Once I was a clever boy learning the arts of Oxford... is a quotation from the verses written by Bishop Richard Fleming (c.1385-1431) for his tomb in Lincoln Cathedral. Fleming, the founder of Lincoln College in Oxford, is the subject of my research for a D. Phil., and, like me, a son of the West Riding. I have remarked in the past that I have a deeply meaningful on-going relationship with a dead fifteenth century bishop... it was Fleming who, in effect, enabled me to come to Oxford and to learn its arts, and for that I am immensely grateful.


Tuesday 7 September 2010

St Giles Fair

Today is the second and last day of St Giles Fair here in Oxford. A popular saint in twelfth century England St Giles is the patron of the parish that developed at that time around the northern end of the wide road towards Woodstock and Banbury outside the north gate of the Anglo-Saxon city. As his feast day falls on September 1st it was in past centuries a good time at which to hold a fair to buy and sell as the autumn set in. Many towns held fairs at this season - most famously Winchester - but not many survive. In Oxford it still does.

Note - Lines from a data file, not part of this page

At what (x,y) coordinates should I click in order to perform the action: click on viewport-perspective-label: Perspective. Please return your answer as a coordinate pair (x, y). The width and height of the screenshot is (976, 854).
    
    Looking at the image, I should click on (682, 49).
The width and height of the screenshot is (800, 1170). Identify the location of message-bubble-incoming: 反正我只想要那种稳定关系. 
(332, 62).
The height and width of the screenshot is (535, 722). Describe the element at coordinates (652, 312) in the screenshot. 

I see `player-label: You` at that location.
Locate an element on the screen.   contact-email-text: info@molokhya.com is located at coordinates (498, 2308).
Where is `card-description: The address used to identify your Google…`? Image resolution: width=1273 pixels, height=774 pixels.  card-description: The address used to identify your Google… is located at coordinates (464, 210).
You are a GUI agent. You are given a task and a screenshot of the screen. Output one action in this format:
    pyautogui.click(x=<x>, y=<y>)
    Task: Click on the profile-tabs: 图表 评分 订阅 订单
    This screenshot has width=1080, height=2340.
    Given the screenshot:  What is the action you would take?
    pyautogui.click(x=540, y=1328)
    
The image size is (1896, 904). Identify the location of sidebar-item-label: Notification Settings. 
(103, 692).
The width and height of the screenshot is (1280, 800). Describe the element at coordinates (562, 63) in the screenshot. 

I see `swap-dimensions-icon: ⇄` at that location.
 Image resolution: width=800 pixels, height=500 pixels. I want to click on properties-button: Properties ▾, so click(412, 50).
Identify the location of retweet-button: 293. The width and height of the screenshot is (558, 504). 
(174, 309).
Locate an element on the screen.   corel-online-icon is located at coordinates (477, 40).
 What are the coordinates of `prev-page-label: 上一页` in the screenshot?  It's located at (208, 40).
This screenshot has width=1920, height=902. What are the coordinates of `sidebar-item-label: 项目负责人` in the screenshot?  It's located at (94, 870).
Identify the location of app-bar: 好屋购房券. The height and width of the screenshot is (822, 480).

Here St Giles' Fair is very much part of the life of the city, but not especially of the University, which is not up at this time of year. Oxford, happily, has not, like my home town of Pontefract did in the interwar years, exiled such a fair to waste ground away from the centre but gives up the whole of St Giles Street - still the main route into the city centre from the north - over to the Fair on the Sunday, Monday and Tuesday following September 1st.

Picking one's way through a wide rage of ever more spectacular, noisy, flashing, and not infrequently, frankly terrifying, rides and sideshows, not to mention the pervasive smell of the cooking of burgers and hot dogs, gives a new quality to walking to and from Mass on these days. What St Giles - a hermit and then an abbot - would make of it is open for speculation, but it is, nevertheless, and even if the people attending never give him a thought, a celebration of him.

To my mind, what is also good about it, firstly, is that it is a living tradition - loud and
vulgar it may be, but it reasserts a popular way of letting off steam and enjoying oneself. Last nights drizzle and rain did not appear to be damping that.

Secondly, it is really heartening to see so many families there - fathers and mothers taking their children to the fair, rather as I was fifty years ago. The fair may be garish and dressed up in the latest modern fashion, but at heart it is as it was fifty or a hundred years ago. In a simple and unsophisticated way it reasserts popular family values, and long may it do so.